—————————————————— Chaos Theory | Houston Press

Film Reviews

Chaos Theory

The 15th-anniversary reissue of Ran underscores a singular irony: If lives and careers could be plotted as satisfyingly as movies, then Akira Kurosawa's epic interpretation of Shakespeare's King Lear would have been the late, great Japanese filmmaker's grand finale.

Even Kurosawa's most devoted admirers are forced to admit that his subsequent efforts, including Dreams (1990) and Rhapsody in August (1992), are lesser works that add little to his legend. Indeed, Kurosawa's very last film, Madadayo (1993), was widely dismissed as a sentimental trifle, and did not receive even minimal U.S. theatrical exposure until earlier this year, nearly two years after Kurosawa died of a stroke at the age of 88.

In sharp contrast, Ran remains undiminished in its stature as something altogether magnificent -- not so much a film as an elemental force of nature, inspiring awe and exhilaration with its majesty and astonishing beauty.
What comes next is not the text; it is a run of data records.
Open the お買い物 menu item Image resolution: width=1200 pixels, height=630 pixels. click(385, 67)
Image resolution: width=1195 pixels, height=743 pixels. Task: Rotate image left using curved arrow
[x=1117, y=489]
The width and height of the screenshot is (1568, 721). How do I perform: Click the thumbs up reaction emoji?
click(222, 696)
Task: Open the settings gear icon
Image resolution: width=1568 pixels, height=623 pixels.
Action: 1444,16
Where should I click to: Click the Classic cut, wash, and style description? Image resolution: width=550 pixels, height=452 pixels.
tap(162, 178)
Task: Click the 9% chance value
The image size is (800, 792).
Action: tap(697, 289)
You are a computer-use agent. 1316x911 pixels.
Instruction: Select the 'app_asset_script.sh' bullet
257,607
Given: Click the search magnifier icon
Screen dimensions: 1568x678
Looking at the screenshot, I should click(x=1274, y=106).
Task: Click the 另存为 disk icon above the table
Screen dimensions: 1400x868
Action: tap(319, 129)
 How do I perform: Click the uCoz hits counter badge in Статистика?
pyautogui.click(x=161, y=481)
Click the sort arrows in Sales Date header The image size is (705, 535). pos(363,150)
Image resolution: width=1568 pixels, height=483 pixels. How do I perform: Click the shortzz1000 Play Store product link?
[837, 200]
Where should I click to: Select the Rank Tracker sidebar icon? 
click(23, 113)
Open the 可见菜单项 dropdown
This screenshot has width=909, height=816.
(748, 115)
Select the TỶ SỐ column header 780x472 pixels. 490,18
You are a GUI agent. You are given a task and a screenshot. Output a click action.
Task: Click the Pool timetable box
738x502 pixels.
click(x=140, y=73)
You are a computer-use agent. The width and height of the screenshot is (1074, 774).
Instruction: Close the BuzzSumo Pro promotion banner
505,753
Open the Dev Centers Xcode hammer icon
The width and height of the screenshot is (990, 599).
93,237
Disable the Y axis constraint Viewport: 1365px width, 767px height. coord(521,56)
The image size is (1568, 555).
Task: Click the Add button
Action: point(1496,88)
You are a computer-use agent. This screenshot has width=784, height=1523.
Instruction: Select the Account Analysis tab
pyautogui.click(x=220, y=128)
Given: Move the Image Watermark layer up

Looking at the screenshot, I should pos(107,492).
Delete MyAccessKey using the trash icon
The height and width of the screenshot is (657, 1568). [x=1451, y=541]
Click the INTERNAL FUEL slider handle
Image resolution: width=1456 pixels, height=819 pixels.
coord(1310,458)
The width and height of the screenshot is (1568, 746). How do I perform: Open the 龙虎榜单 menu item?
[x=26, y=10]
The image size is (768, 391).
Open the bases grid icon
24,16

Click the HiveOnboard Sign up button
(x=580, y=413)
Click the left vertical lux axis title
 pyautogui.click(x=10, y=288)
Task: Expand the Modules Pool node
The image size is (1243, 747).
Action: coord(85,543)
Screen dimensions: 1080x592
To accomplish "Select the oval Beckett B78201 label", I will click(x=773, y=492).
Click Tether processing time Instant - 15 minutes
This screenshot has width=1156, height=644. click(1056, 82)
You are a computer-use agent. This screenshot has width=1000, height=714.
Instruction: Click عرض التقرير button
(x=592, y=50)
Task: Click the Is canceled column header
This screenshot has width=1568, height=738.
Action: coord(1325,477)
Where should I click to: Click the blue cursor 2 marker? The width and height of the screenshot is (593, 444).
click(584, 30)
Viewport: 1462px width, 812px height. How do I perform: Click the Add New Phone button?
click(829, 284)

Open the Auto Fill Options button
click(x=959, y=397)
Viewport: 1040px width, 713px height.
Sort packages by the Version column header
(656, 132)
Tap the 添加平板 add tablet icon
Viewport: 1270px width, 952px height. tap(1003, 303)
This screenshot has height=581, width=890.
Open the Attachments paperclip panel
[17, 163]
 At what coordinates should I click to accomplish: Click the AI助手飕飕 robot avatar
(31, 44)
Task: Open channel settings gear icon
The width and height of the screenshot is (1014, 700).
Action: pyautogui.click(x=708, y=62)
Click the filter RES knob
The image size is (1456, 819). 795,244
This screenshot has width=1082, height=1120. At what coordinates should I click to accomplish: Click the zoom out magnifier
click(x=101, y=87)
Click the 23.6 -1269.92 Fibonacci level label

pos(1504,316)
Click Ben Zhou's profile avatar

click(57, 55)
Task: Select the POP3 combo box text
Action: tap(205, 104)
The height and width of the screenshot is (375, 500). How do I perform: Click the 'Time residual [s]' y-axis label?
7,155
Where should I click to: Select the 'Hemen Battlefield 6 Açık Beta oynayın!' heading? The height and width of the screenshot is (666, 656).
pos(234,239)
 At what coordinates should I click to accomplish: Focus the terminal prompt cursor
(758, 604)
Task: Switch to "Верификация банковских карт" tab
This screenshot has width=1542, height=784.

The story behind the story is equally compelling: Even more than Kagemusha (which Kurosawa filmed five years earlier), Ran signaled a triumphant comeback for the director of Rashomon, Yojimbo and The Seven Samurai after a dispiritingly long period of critical and commercial failure. During his darkest days, Kurosawa was so despondent over his perceived obsolescence that in 1971 he attempted suicide. (Remember, this is the man who once warned: "Take myself, subtract movies, and the result is zero.") That Kurosawa survived and thrived -- and created his final masterpiece at the age of 75 -- is the stuff of real-life drama.

Kurosawa completed the Ran screenplay long before the cameras started rolling for Kagemusha. "But it was universally turned down by everyone in Japan," Kurosawa admitted in a 1980 interview. "And not just because of its great expense. There was a superstition among the film industry people that films featuring people in armor, set in this period [the 16th century], would never do well at the box office. So I not only had financial problems to overcome -- I had to overcome superstition as well."

Another obstacle: Kurosawa -- known as Sensei ("Master" or "Teacher") to his many champions, but nicknamed Tenno ("Emperor") by those unimpressed by his autocratic manner -- had fallen into critical disfavor in Japan. He remained sufficiently beloved as a pop-culture figure to command substantial sums for appearing in TV commercials for whiskey and home electronics. But as a sympathetic New York Times writer noted at the time: "Younger [Japanese] critics tend to regard him as an anachronism. His humanistic concerns and worship of classical art seem out of place in postmodern Tokyo."

Undeterred, Kurosawa wrote Kagemusha, his stirring period drama about a bandit who doubles for a slain warlord, "because I needed something that would be less expensive to film," he said. "And all the while I was filming it, I was thinking of how to use horses, how to handle the locations, and how to direct the people in the armor. It became overall an exercise to see how I would complete Ran."

Unfortunately Kurosawa found it difficult to raise even a drastically reduced budget to film a downsized epic that might serve as a "test run" for his magnum opus. During this period, he considered, then rejected, the offer of easy money for directing Shogun, the American-produced miniseries based on James Clavell's novel. ("It seemed so far from the truth of any historical events in Japan, and I was so shocked by this that I did not think it was an appropriate thing for me to do.") But just when despair threatened to overwhelm him once again, the emperor received assistance from two loyal subjects.

During a brief visit to San Francisco, Kurosawa casually mentioned to a couple of guys named George Lucas and Francis Ford Coppola that he was having trouble raising the $6 million budget for Kagemusha. By Hollywood standards, $6 million was a meager sum. At the time, however, it would have made Kagemusha the most expensive film ever produced in Japan.

So what happened? Shortly after Kurosawa returned home, Lucas and Coppola convinced 20th Century Fox to purchase Kagemusha for all areas outside Japan. This was a precedent-setting arrangement. For the first time, distribution rights for a Japanese film had been sold to a major Hollywood distributor before production had begun. Kurosawa recognized, with profoundly mixed emotions, that it was this show of interest from abroad, not his own reputation, that convinced Japanese producers to pony up the rest of the budget.

Kagemusha was modestly successful in theatrical release, and earned an Academy Award nomination for Best Foreign Film. But when Kurosawa resumed preparations for Ran, he found that even turning a profit with his test run wasn't enough to entirely convince Japanese producers. Once again, he turned to outsiders for help: Ran, which ultimately cost $11.5 million, was made only after French co-producers invested in the enterprise.